II. Les questions en litige

[18] Comme je l’ai déjà mentionné, le défendeur a admis que la décision de l’autorité de dernière instance est déraisonnable. Voici ce qu’il a affirmé, aux paragraphes 46 et 47 de son mémoire des faits et du droit :

[traduction]
46. Les motifs fournis par l’autorité de dernière instance n’expliquent pas de manière satisfaisante pourquoi le demandeur n’était pas admissible à l’IOS à compter du 1er septembre 2017, quelles sont les normes minimales relatives aux trois catégories d’IOS aux termes de la directive, ni si le demandeur a satisfait à ces normes. Par ailleurs, les motifs n’indiquent pas clairement en vertu de quelles dispositions modifiées des Directives sur la rémunération et les avantages sociaux des FAC le demandeur serait inadmissible à l’IOS.

47. En outre, ni l’autorité de dernière instance ni le CEEGM ne se sont prononcés sur la conclusion de l’autorité initiale selon laquelle les contraintes d’emploi pour raisons médicales du demandeur lui permettaient d’exercer des fonctions compatibles avec celles qui sont associées à l’IOS. Qui plus est, l’autorité de dernière instance n’a pas tenu pleinement compte de l’ensemble de la preuve fournie par le demandeur et incluse dans le dossier certifié du tribunal, notamment des observations présentées par le demandeur à l’autorité de dernière instance et selon lesquelles ses contraintes d’emploi pour raisons médicales ne l’empêchaient pas d’effectuer les tâches associées à l’IOS de catégorie de service 2. Ces omissions constituent des erreurs susceptibles de contrôle et justifient l’exercice du pouvoir discrétionnaire de la Cour de renvoyer le grief à l’autorité de dernière instance pour nouvelle décision. [Notes en bas de page omises.]
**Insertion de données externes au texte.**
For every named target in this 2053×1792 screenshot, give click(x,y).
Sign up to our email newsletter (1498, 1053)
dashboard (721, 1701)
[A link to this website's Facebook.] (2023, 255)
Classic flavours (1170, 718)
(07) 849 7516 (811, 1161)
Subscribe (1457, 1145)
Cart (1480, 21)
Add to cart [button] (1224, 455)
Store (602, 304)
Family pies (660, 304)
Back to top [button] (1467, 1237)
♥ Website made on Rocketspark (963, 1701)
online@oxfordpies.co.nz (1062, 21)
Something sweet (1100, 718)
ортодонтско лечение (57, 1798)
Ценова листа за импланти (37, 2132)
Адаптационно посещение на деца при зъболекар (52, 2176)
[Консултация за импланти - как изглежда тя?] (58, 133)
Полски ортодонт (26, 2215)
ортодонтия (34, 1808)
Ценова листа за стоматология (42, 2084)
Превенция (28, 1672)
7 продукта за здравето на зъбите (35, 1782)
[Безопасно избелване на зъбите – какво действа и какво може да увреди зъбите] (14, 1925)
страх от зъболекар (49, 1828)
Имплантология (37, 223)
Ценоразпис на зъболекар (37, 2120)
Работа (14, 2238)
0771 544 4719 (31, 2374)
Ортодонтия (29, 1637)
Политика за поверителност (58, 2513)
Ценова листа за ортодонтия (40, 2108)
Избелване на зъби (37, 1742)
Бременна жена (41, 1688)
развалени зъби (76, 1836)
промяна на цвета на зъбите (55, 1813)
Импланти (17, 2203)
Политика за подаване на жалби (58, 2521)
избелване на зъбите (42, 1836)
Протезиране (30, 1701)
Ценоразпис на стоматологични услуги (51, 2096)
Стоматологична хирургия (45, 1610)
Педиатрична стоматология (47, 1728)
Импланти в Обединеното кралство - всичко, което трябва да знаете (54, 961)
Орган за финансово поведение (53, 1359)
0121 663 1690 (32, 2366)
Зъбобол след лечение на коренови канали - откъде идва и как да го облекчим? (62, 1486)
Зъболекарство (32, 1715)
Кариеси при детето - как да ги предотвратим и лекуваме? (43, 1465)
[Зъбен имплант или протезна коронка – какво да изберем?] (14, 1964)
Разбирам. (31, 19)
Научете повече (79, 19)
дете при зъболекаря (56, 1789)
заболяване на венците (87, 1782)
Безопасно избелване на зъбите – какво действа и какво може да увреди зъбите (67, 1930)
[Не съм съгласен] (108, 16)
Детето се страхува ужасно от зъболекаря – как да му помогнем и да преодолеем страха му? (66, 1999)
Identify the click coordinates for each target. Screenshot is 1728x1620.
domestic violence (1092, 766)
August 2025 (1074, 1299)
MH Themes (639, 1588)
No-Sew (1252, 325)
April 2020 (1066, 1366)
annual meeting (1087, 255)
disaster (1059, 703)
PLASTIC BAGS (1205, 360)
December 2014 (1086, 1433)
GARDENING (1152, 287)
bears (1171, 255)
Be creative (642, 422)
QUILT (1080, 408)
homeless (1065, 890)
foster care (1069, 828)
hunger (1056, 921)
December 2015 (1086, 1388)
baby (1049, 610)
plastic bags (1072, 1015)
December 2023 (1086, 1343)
[19] J’accepte ces admissions de la part du défendeur et, après avoir examiné le dossier qui a été déposé ainsi que la décision contestée, je conviens que celle-ci est déraisonnable. L’autorité de dernière instance n’a pas justifié adéquatement sa conclusion et n’a pas tenu pleinement compte de la preuve et des arguments du demandeur concernant son admissibilité à l’IOS de la catégorie de service 2, notamment en ce qui concerne le fait que ses CERM ne l’empêchaient pas d’effectuer les tâches associées à cette indemnité. L’autorité de dernière instance n’a pas tenu compte de l’argument du demandeur selon lequel les FAC ne peuvent pas recouvrer une indemnité qui lui a été versée pour un travail déjà effectué.

[20] Deux autres questions sont soulevées en l’espèce :

  1. Est-ce que l’autorité initiale avait compétence pour réexaminer sa première décision, et est-ce que l’autorité de dernière instance avait compétence pour rendre la décision contestée?

  2. Si la décision contestée est jugée déraisonnable, l’affaire doit-elle être renvoyée à l’autorité de dernière instance pour nouvelle décision?

III. Analyse

A. Est-ce que l’autorité initiale avait compétence pour réexaminer sa première décision et est-ce que l’autorité de dernière instance avait compétence pour rendre la décision contestée?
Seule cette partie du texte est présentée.